## Work order
Exactly as they appear, write the lines from the one containing "You are a computer-use" to the final line of the entries, leaving pictures out.

## Data for review
——————————

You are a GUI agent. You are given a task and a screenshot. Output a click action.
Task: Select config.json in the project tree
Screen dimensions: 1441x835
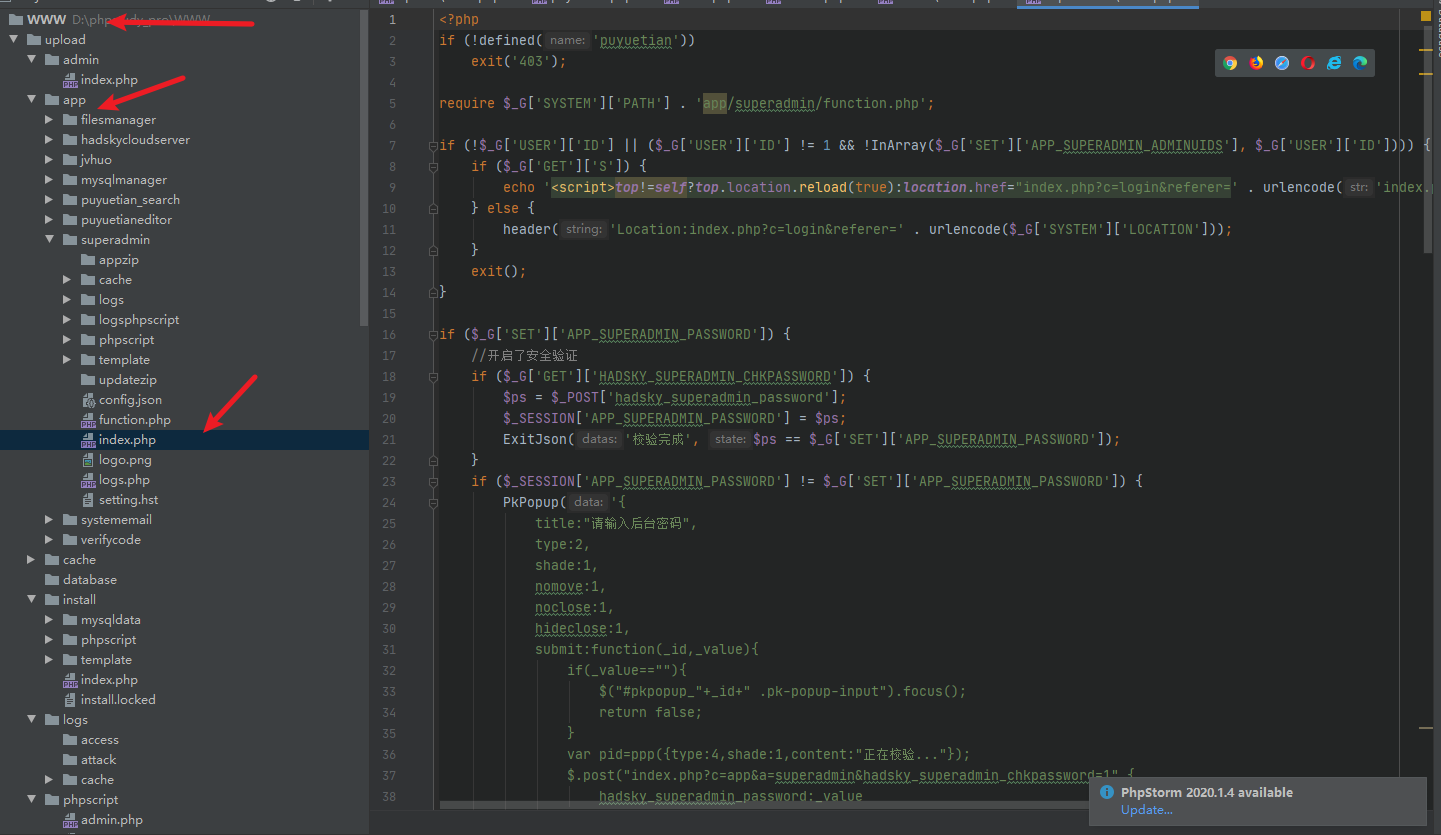[129, 400]
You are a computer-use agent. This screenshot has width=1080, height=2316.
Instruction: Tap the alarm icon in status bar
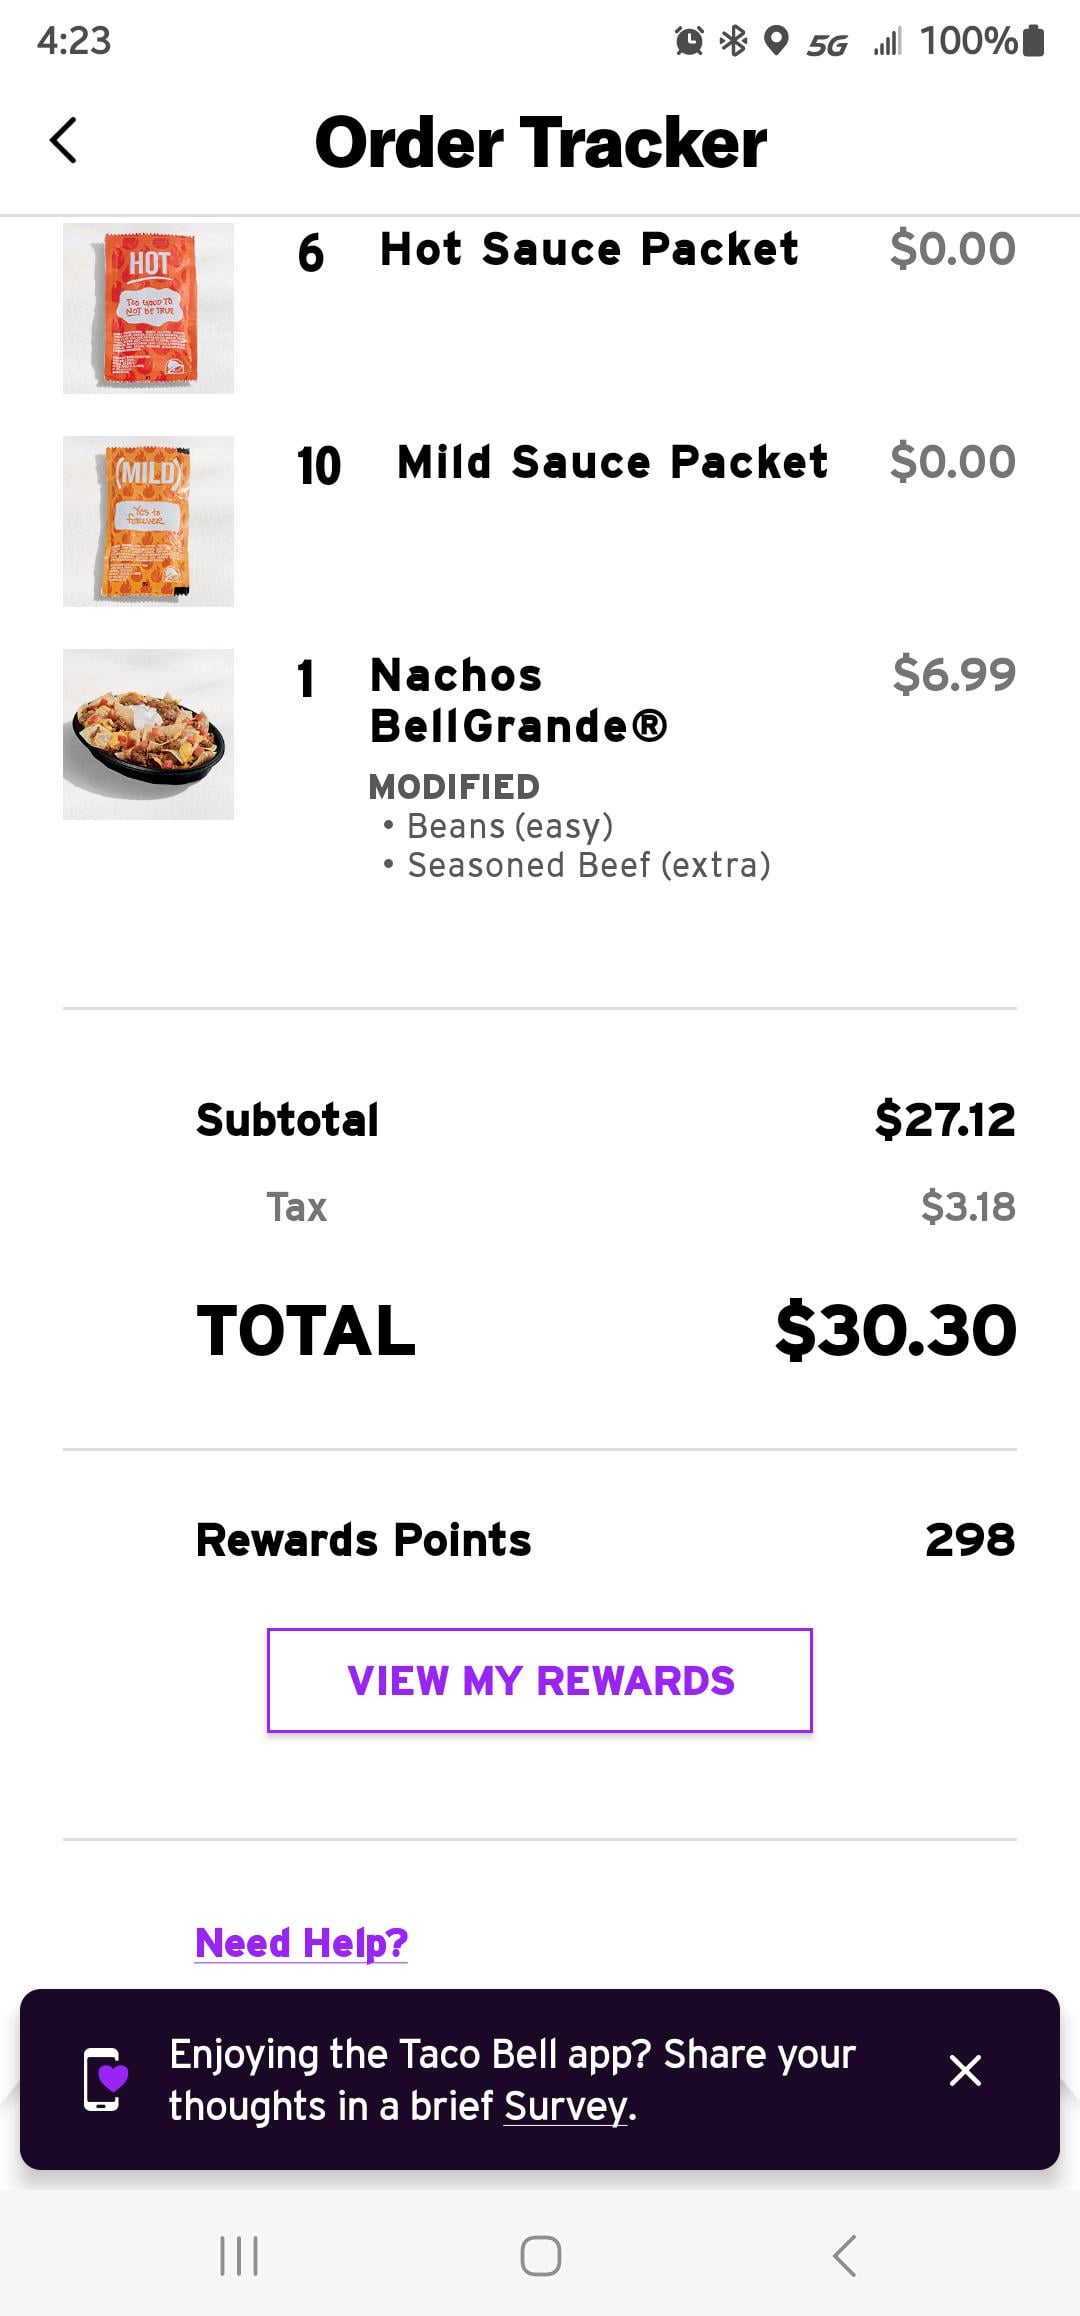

——————————

## Exercise answer
You are a computer-use agent. This screenshot has width=1080, height=2316.
Instruction: Tap the alarm icon in status bar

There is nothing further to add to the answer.